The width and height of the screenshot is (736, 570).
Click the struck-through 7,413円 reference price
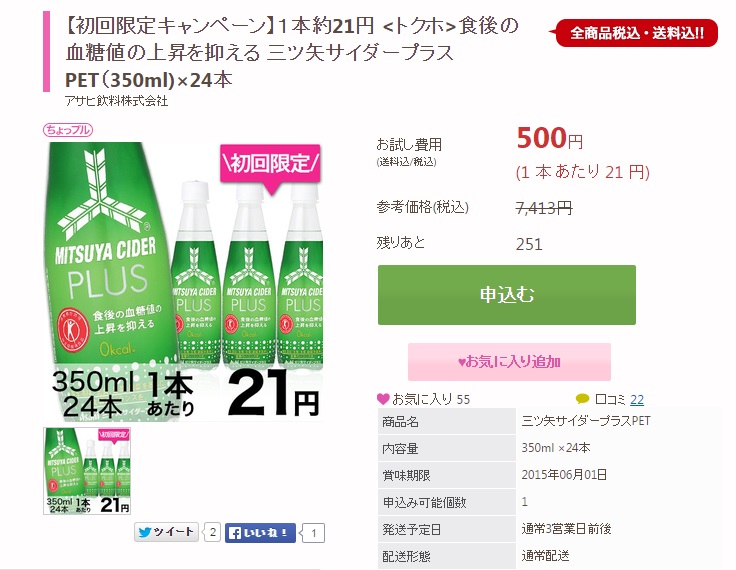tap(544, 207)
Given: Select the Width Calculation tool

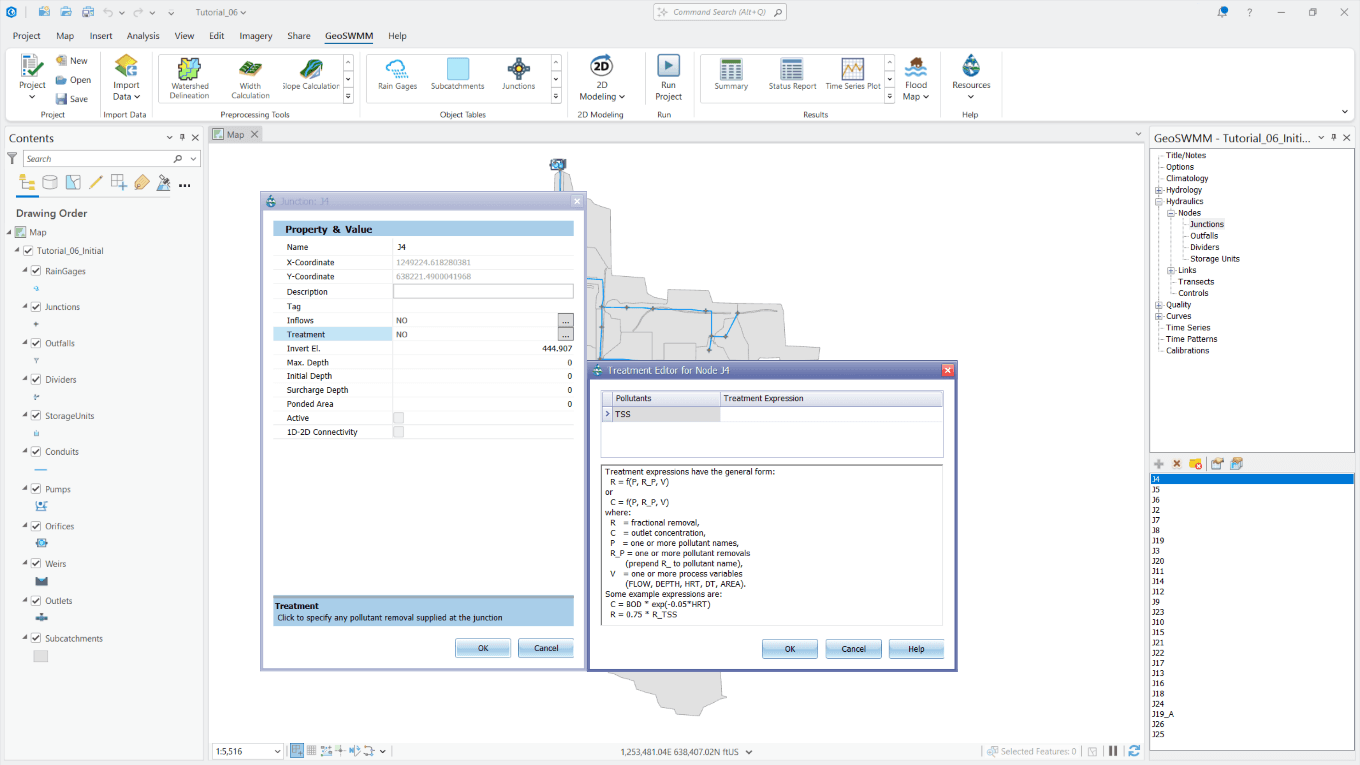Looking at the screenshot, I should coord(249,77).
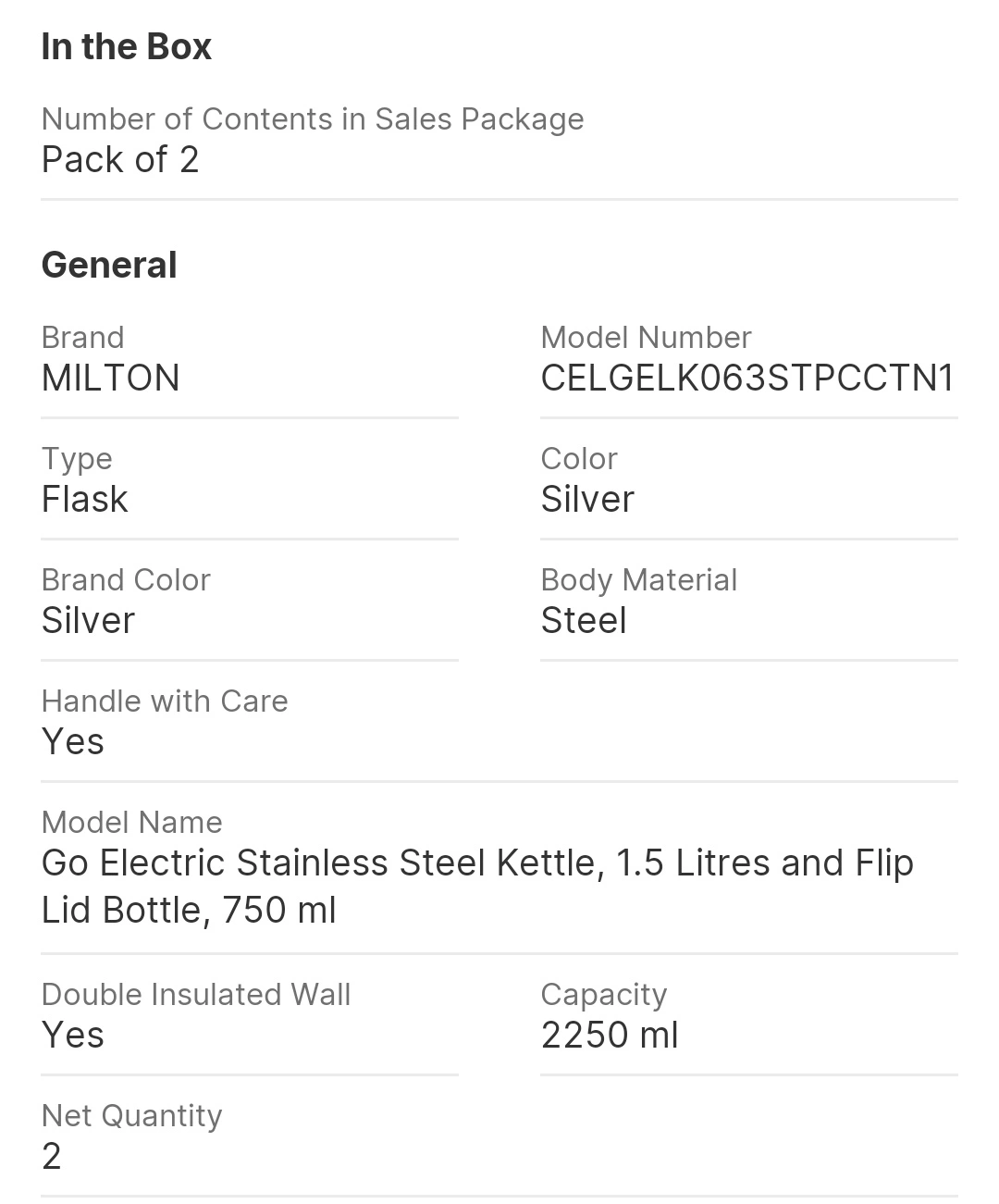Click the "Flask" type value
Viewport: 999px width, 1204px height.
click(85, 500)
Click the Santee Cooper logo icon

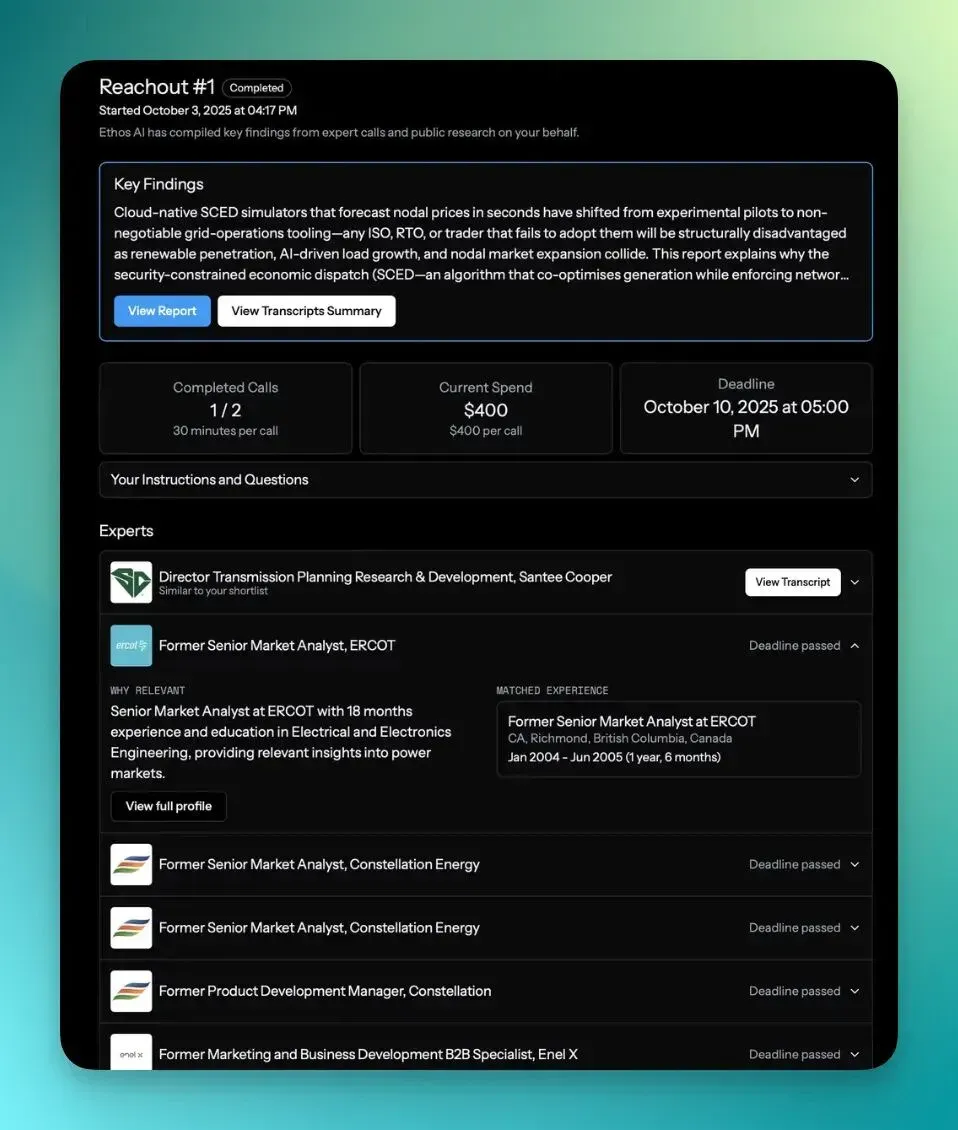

##############################

[ACTION ITEM] The listing above should be repeated word for word, with every image left out.

[ANSWER]
The width and height of the screenshot is (736, 570).
Click the struck-through 7,413円 reference price
tap(544, 207)
Given: Select the Width Calculation tool

Looking at the screenshot, I should coord(249,77).
Click the "Flask" type value
Viewport: 999px width, 1204px height.
click(85, 500)
Click the Santee Cooper logo icon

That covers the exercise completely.